Nawet gdyby bełchatowianie mieli w kolejnych meczach kłopoty z Niemcami albo włoskim Trentino, trudno przypuszczać, by nie pokonali we własnej hali najsłabszego w grupie D rumuńskiego Rematu. - Ale jeżeli będziemy myśleć, że już awansowaliśmy, może się to dla nas źle skończyć - ostrzega trener Jacek Nawrocki (45 l.), który cieszy się, że Skra wreszcie przełamała "niemiecką klątwę". - Mogliśmy się nabawić kompleksu VfB, bo nie potrafiliśmy z nimi grać - przypomina.
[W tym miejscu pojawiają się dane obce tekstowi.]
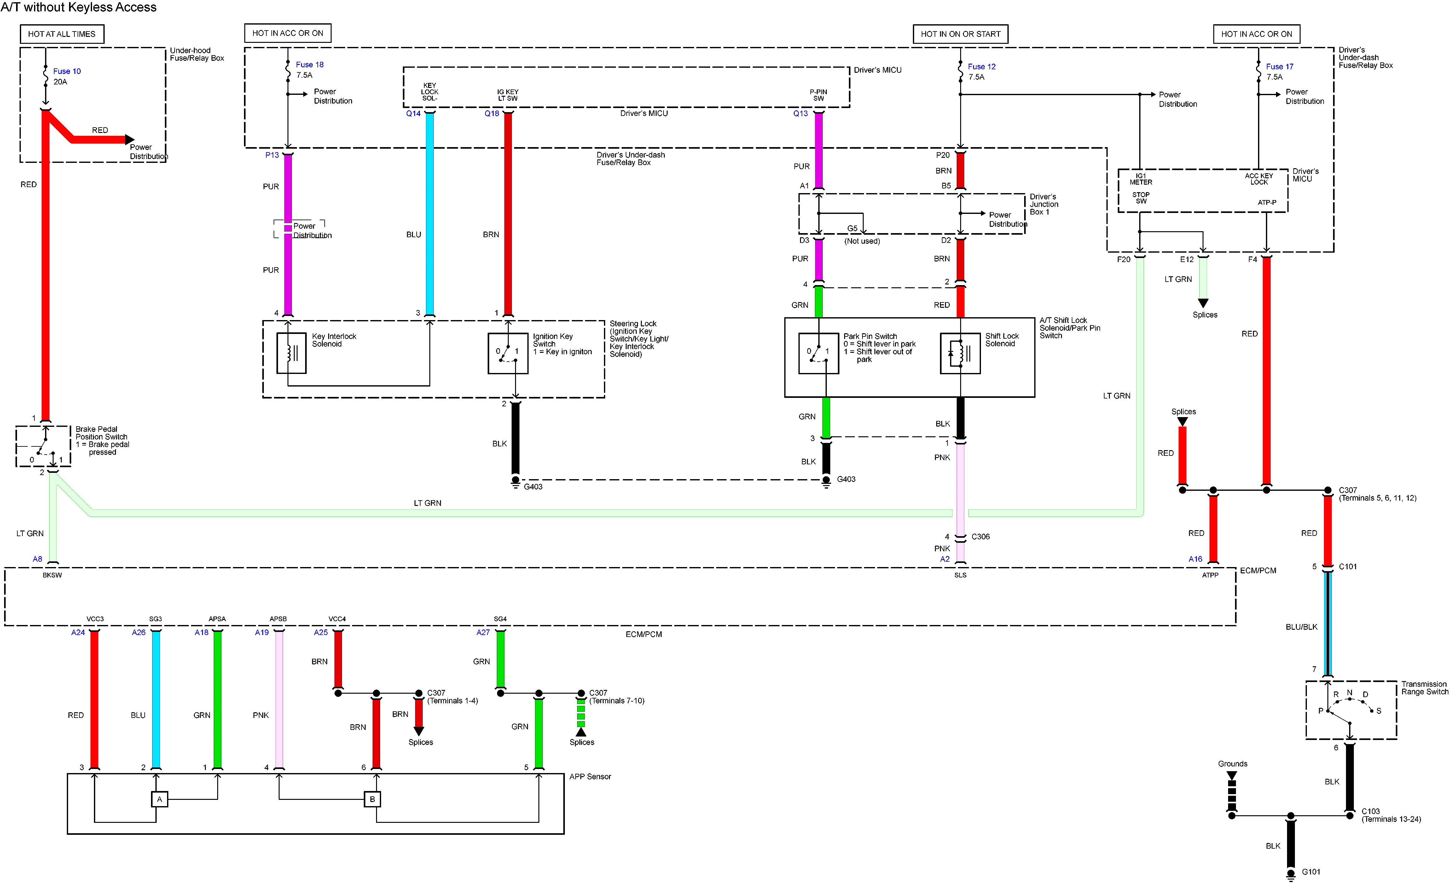Click APP Sensor block B box
This screenshot has width=1450, height=883.
[x=372, y=799]
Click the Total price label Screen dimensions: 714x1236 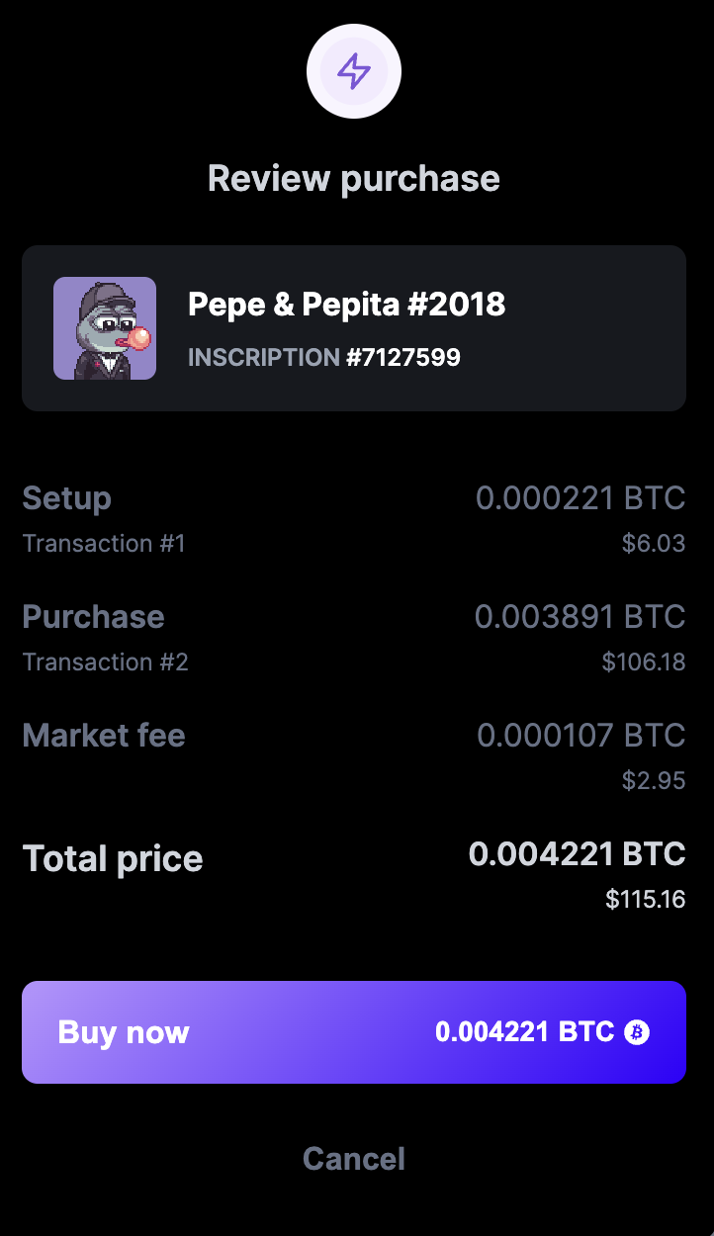(x=113, y=858)
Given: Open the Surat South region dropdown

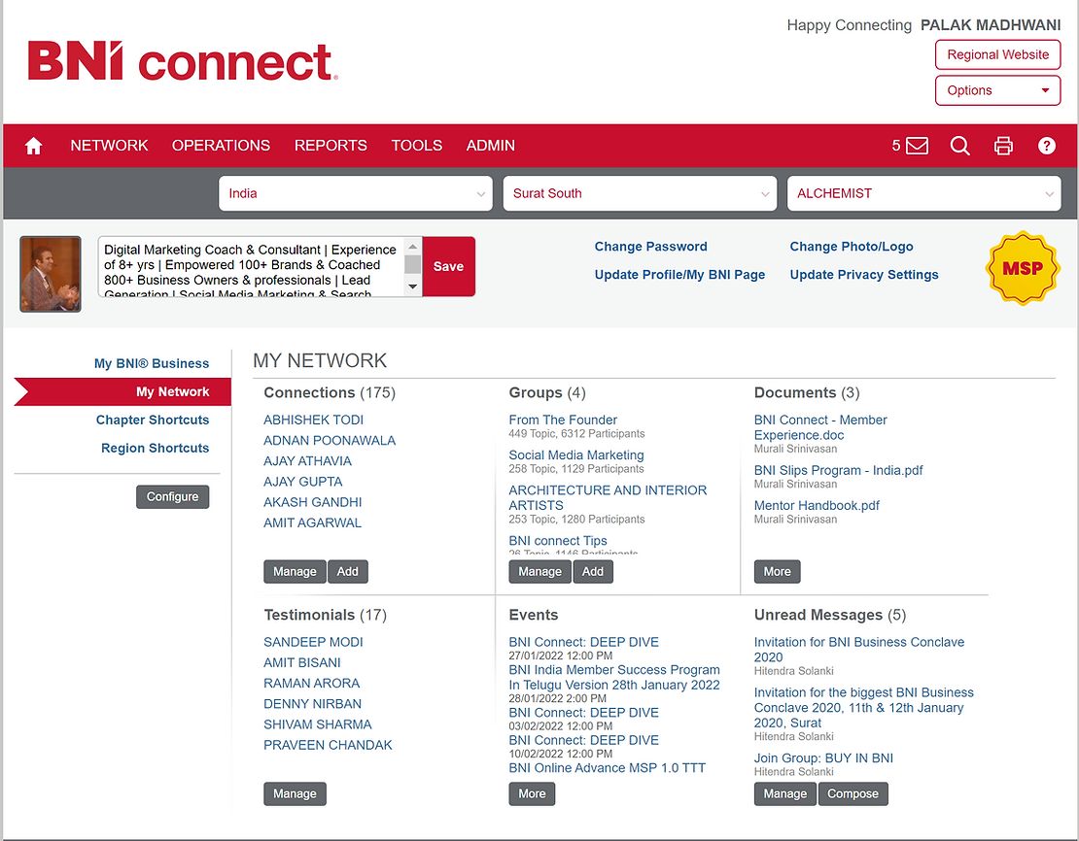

Przeczytaj koniecznie: Wlazły trenował na zapas
Rywale nie mieli jednak w łódzkiej Arenie nic do powiedzenia. Ich najsilniejsza broń - zagrywka - praktycznie nie istniała. Za to ten element wychodził doskonale gospodarzom, którzy zaserwowali przeciwnikom 5 asów. - Wiedzieliśmy, że jeśli nie zaryzykujemy zagrywką i nie odrzucimy rywali od siatki, o sukces może być trudno. Zaryzykowaliśmy i się opłaciło - podsumował Mariusz Wlazły (27 l.), który zdobył 15 pkt - najwięcej w zespole.